The Future Fund was going to fill this gap with ~$10m per year. Longview Philanthropy hired an experienced grantmaker in the field, Carl Robichaud, as well as Matthew Gentzel. The team was all ready to get started.
But the collapse of FTX meant that didn’t materialise.
Moreover, Open Philanthropy decided to raise their funding bar, and focus on AI safety and biosecurity, so it hasn’t stepped in to fill it either.
Longview’s program was left with only around $500k to allocate on Nuclear Weapons Policy in 2023, and has under $1m on hand now.
Giving Carl and Matthew more like $3 million (or more) a year seems like an interesting niche that a group of smaller donors could specialise in.
This would allow them to pick the low hanging fruit among opportunities abandoned by MacArthur – as well as look for new opportunities, including those that might have been neglected by the field to date.
I agree it’s unclear how tractable policy efforts are here, and I haven’t looked into specific grants, but it still seems better to me to have a flourishing field of nuclear policy than not. I’d suggest talking to Carl about the specific grants they see at the margin (carl@longview.org).
I’m also not sure, given my worldview, that this is even more effective than funding AI safety or biosecurity, so I don’t think Open Philanthropy is obviously making a mistake by not funding it. But I do hope someone in the world can fill this gap.
I’d expect it to be most attractive to someone who’s more sceptical about AI safety, but agrees the world underrates catastrophic risks (or reduce the chance of all major cities blowing up for common sense reasons). It could also be interesting as something that's getting less philanthropic attention than AI safety, and as something a smaller donor could specialise in and play an important role in. If that might be you, it seems well worth looking into.
If you’re interested, you can donate to Carl and Matthew’s fund here:
If you have questions or are considering a larger grant, reach out to: carl@longview.org
To learn more, you might also enjoy 80,000 Hours’ recent podcast with Christian Ruhl.
This was adapted from a post on benjamintodd.substack.com. Subscribe there to get all my posts.
It's worth separating two issues:
The Foundation had long been a major funder in the field, and made some great grants, e.g. providing support to the programs that ultimately resulted in the Nunn-Lugar Act and Cooperative Threat Reduction (See Ben Soskis's report). Over the last few years of this program, the Foundation decided to make a "big bet" on "political and technical solutions that reduce the world’s reliance on highly enriched uranium and plutonium" (see this 2016 press release), while still providing core support to many organizations. The fissile materials focus turned out to be badly-timed, with Trump's 2018 withdrawal from the JCPOA and other issues. MacArthur commissioned an external impact evaluation, which concluded that "there is not a clear line of sight to the existing theory of change’s intermediate and long-term outcomes" on the fissile materials strategy, but not on general nuclear security grantmaking ("Evaluation efforts were not intended as an assessment of the wider nuclear field nor grantees’ efforts, generally. Broader interpretation or application of findings is a misuse of this report.")

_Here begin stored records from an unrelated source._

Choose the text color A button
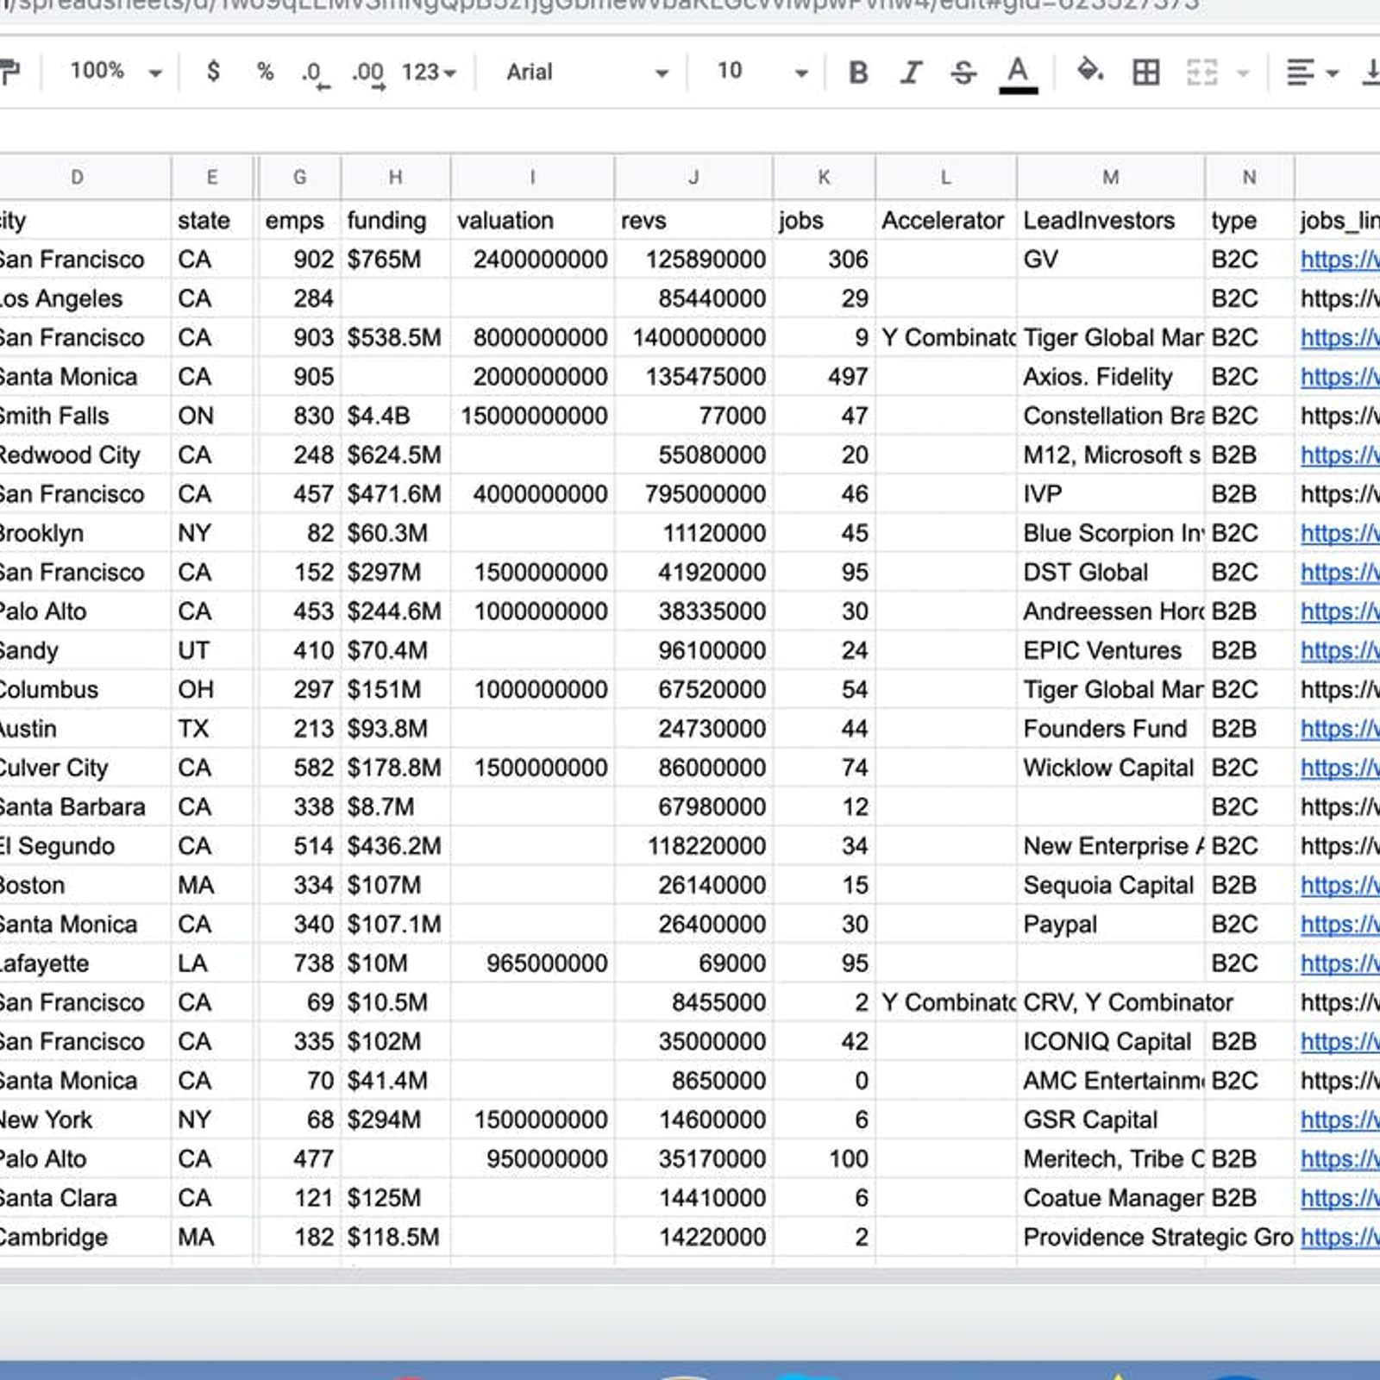This screenshot has height=1380, width=1380. click(1018, 72)
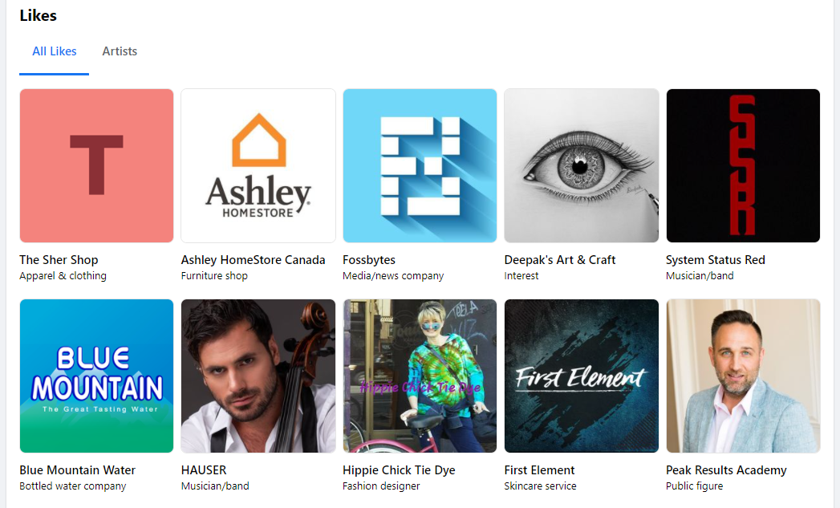Open the System Status Red text link

(x=715, y=260)
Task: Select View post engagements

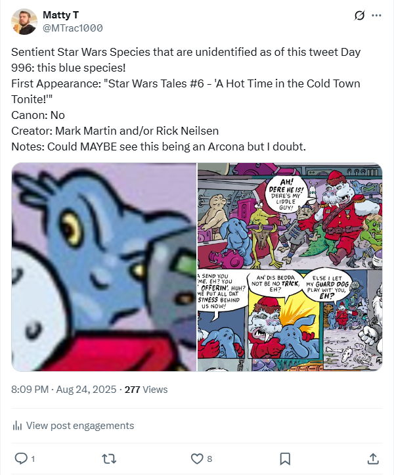Action: point(79,426)

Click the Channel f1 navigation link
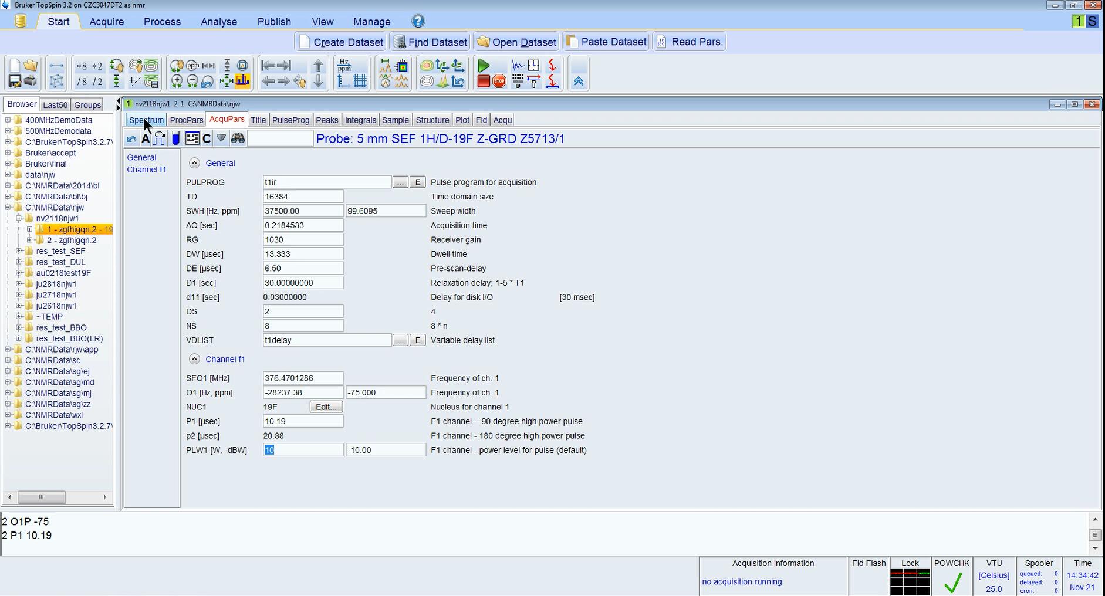click(x=146, y=170)
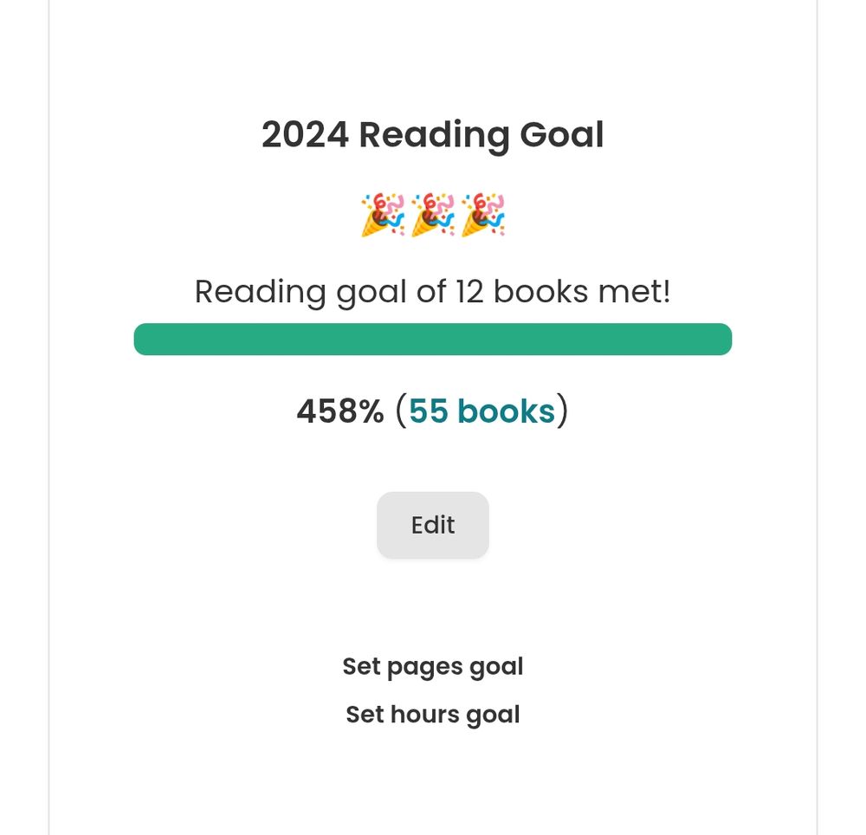Image resolution: width=866 pixels, height=835 pixels.
Task: Click the word "Goal" in the heading
Action: 561,135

Often comments like the ones Sanjay outlined above (e.g. "after throwing a lot of good money after bad, they had not seen strong enough impact for the money invested") refer specifically to the evaluation report of the fissile materials focus.
My understanding is that the Foundation's withdrawal from the field as a whole (not just the fissile materials bet of the late 2010s) coincided with this, but was ultimately driven by internal organizational politics and shifting priorities, not impact.
I agree with Sanjay that "some 'creative destruction' might be a positive," but I think that this actually makes it a great time to help shape grantees' priorities to refocus the field's efforts back on GCR-level threats, major war between the great powers, etc. rather than nonproliferation.